Rayyanah Barnawi, likewise would be the first Muslim woman astronaut on a space mission being initiated, funded and organised by a pristine Muslim country. Coming to a broader roll of the visitors to the space as cosmonauts, astronauts, payloads and other special research and visit expertise, two other Muslim women have already been to the space as a part of 75 women who have this honour. Anoushe Ansari, an American citizen, born in Iran, for instance, actually may be taken to be the first ever Muslim woman to be in space albeit as a tourist. She flew to the ISS by the Russian Soyuz TMA on September 18, 2006.

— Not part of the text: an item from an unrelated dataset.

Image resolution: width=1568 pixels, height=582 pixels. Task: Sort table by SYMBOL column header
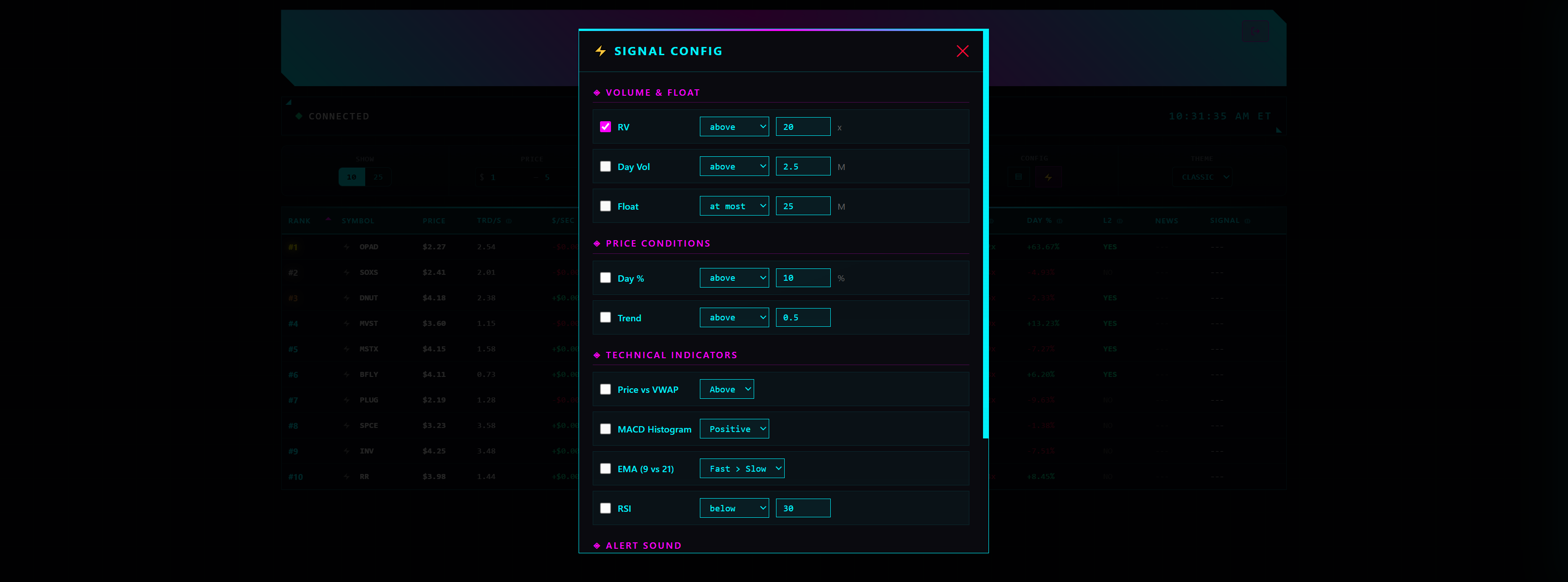click(x=357, y=221)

Anoushe, an electrical and computing graduate and with MS in electrical engineering, cofounded a telecommunication company with her husband and brother-in-law and sold it for about half a billion in 2006. She has also been quite enthusiastic to promote and optimise the innovative space travel facilities and make generous contribution to the related organizations. A $10million award by them to the first ever private company capable to launch a reusable crewed spacecraft into space within two weeks was quite exceptional.
Sara Sabry, an Egyptian woman, a medical and biomedical engineer, was selected from seven thousand applicants from 160 countries. She flew on August 4, 1922, on a suborbital mission operated by the Blue Origin Mission NS 22. Blue Origin is a privately owned American aerospace manufacturing and suborbital services company conducting such flights. Her main focus was space for Humanity Citizens’ programme or sifting the Overview aspects meant to examine the Earth as a single entity as it appears suspended like a ball or big organism in space, surpassing the boundaries that divide it for the Earthlings.
Their exemplar, the success of the first Saudi woman on her mission, followed by Nora, the UAE astronaut, would evidently spur some other richer Muslim nations to emulate their strides and taking more Muslim men and women into space.